4. Routes of administration reported: mostly oral in human work; some historic subcutaneous data in trials/reviews
Human oncology reports and the ASCO abstract use oral ivermectin (PO) [2]. Older pharmacology literature and reviews note other routes in research contexts (for example, a historical trial administered ivermectin subcutaneously at high doses in a non‑oncology setting), but contemporary oncology trials emphasize oral dosing [1]. Memorial Sloan Kettering’s patient information focuses on single‑dose systemic ivermectin for parasitic infections and does not document oncology regimens [10].
5. Evidence quality and safety signals: small trials, case reports, and cautionary editorials
Systematic reviews and editorial pieces stress that human clinical evidence is scarce and preliminary; preclinical promise has not translated into large randomized trials or approvals for cancer therapy [7] [11]. Patient‑facing outlets and oncology commentators report mixed or null signals: a 2025 summary said a recent abstract showed “no real effect” of adding ivermectin in a metastatic triple‑negative setting, and mainstream media caution that there is no evidence to support people taking ivermectin to treat cancer [5] [12]. Integrative‑medicine blogs and anecdotal case compilations nevertheless promote high‑dose combinations including ivermectin, fenbendazole and supplements — often without rigorous safety data [3] [9] [13].

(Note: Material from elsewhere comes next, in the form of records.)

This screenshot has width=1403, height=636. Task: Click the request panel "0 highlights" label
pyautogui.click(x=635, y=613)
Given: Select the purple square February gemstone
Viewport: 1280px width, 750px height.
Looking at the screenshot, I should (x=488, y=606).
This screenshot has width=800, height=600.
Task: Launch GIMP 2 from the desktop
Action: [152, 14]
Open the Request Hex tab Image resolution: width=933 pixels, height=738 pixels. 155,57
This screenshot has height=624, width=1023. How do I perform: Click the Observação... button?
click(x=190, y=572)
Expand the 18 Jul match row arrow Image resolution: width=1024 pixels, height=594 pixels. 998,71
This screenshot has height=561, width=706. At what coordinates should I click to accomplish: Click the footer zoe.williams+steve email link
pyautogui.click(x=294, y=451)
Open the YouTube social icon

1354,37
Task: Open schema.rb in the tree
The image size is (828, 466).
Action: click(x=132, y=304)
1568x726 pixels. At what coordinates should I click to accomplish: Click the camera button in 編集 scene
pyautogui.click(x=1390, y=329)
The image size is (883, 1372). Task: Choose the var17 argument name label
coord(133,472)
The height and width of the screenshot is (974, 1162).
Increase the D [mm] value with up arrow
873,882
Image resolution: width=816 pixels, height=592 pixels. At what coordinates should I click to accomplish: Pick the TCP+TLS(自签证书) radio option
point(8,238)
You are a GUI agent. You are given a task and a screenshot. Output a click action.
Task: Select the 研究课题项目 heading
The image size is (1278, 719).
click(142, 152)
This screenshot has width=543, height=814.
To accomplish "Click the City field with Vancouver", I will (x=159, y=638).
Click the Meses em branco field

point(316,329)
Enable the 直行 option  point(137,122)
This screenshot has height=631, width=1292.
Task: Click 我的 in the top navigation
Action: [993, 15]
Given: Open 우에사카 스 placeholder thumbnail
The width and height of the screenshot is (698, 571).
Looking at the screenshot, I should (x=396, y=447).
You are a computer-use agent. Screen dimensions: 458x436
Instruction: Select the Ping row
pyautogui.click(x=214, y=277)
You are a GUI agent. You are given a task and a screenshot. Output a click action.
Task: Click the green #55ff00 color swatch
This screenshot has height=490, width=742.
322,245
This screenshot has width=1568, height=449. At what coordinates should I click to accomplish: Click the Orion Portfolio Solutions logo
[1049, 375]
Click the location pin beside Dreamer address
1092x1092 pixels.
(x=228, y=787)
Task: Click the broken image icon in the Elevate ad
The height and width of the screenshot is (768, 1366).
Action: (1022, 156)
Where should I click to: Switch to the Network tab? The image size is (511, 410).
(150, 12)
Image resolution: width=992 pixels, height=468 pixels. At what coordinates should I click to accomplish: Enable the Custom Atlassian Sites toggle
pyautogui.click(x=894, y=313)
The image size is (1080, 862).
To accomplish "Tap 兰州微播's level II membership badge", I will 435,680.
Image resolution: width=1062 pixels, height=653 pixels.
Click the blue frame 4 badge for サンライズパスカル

6. Competing narratives and potential agendas in reporting
Peer‑reviewed trial abstracts (ASCO) and scientific reviews frame ivermectin as a repurposing candidate warranting careful study [2] [7]. By contrast, many online guides and integrative practitioners promote aggressive, high‑dose weight‑based regimens (1–2 mg/kg/day) and combination protocols that lack randomized evidence and may encourage self‑medication [4] [9]. Journalistic and fact‑checking outlets warn that social‑media amplification, celebrity anecdotes and commercial interests can drive disproportionate enthusiasm that outpaces clinical proof [12] [14].
7. What’s not found in current reporting
Available sources do not mention large, randomized controlled trials proving clinical benefit of ivermectin for cancer, nor do they supply an established, regulatory‑approved oncology dosing standard beyond small phase‑1/2 work and preclinical studies [7] [2] [11]. Detailed pharmacokinetic bridging from the high doses used in animals to safe, effective human oncology doses is not presented in the cited material [6] [1].
Bottom line: human oncology work so far uses oral ivermectin in discrete, pulsed schedules (example: 30–60 mg PO daily on selected days of a 21‑day cycle in a phase I/II ASCO study), while much of the online and integrative discourse advocates far higher, continuous weight‑based dosing up to 1–2 mg/kg/day without high‑quality clinical proof; clinicians and patients should weigh small‑trial data and safety concerns before considering off‑label use [2] [4] [12].